The world continues to face climate shocks. A new multi-agency report coordinated by the World Meteorological Organization (WMO), showed Tuesday that greenhouse gas concentrations were rising to record highs. According to the report, urgent action is needed to mitigate emissions and adapt to the changing climate.

"Heat waves in Europe, colossal floods in Pakistan, prolonged and severe droughts in China, the Horn of Africa and the United States, Antonio Guterres said. There is nothing natural about the new scale of these disasters. They are the price of humanity's fossil fuel addiction. The number of weather, climate and water related disasters has increased by a factor of five over the past 50 years."

The United in science 2022 report was drawn from data compiled by a number of U.N. agencies and partners. With increasing levels of atmospheric greenhouse gas concentration, the UN chief pointed the finger at fossil fuels.

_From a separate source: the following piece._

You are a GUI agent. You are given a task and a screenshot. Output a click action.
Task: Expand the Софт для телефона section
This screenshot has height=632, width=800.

"This year's United in Science report shows climate impacts heading into uncharted territories of destruction. Yet each year we double down on this fossil fuel addiction, even as the symptoms get rapidly worse, even as we know the cure. Our leaders pledged in the Paris agreement to limit global temperature rise to 1.5 degrees and build climate resilience. This year's United in Science Report shows that we are way off track."

Keeping promises

The multi-agency study cited a 48% percent chance that the landmark 1.5-degree Celsius rise in global temperatures will be hit in the next five years. The Un secretary general called developed countries to deliver on their pledges to finance developing countries climate adaptation: "It is a scandal that developed countries have failed to take adaptation seriously and shrugged off their commitments to help the developing world. The Glasgow decision urges developed countries to collectively provide 40 billion USD a year in new adaptation finance. And these must deliver in full as a starting point."

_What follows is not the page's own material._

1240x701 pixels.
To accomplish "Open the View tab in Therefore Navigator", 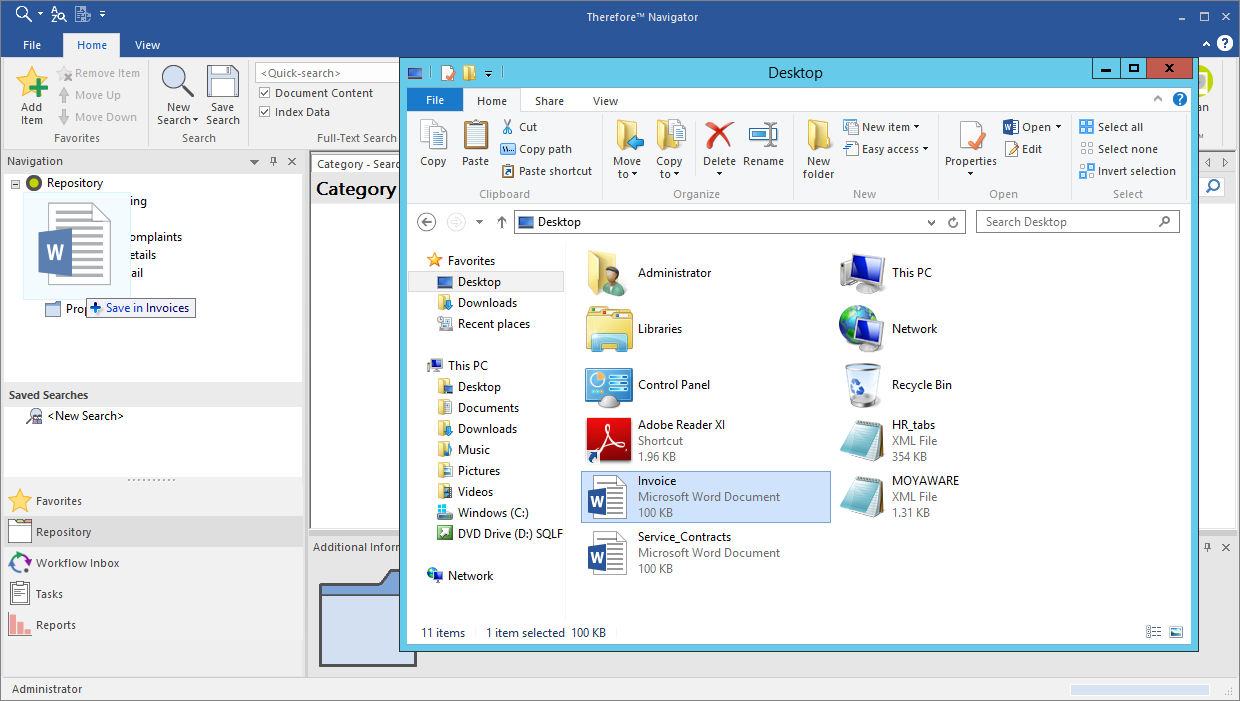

The UN chief’s call echoes a call by representatives of 24 African countries who met last week. They asked for help to meet their financial commitments to help the continent adapt to climate change. The chairman of the African Union (AU) and president of Senegal, Macky Sall, noted: "with bitterness, the absence of leaders of industrialized countries" at the Africa Adaptation Summit which took place Rotterdam on September 5.

A rise in temperature would lead to more failed rainy seasons and forced thousands to flee their homes especially the most vulnerable. According to the UN refugee agency, conflicts and natural disasters pushed tens of millions to flee within their own countries last year.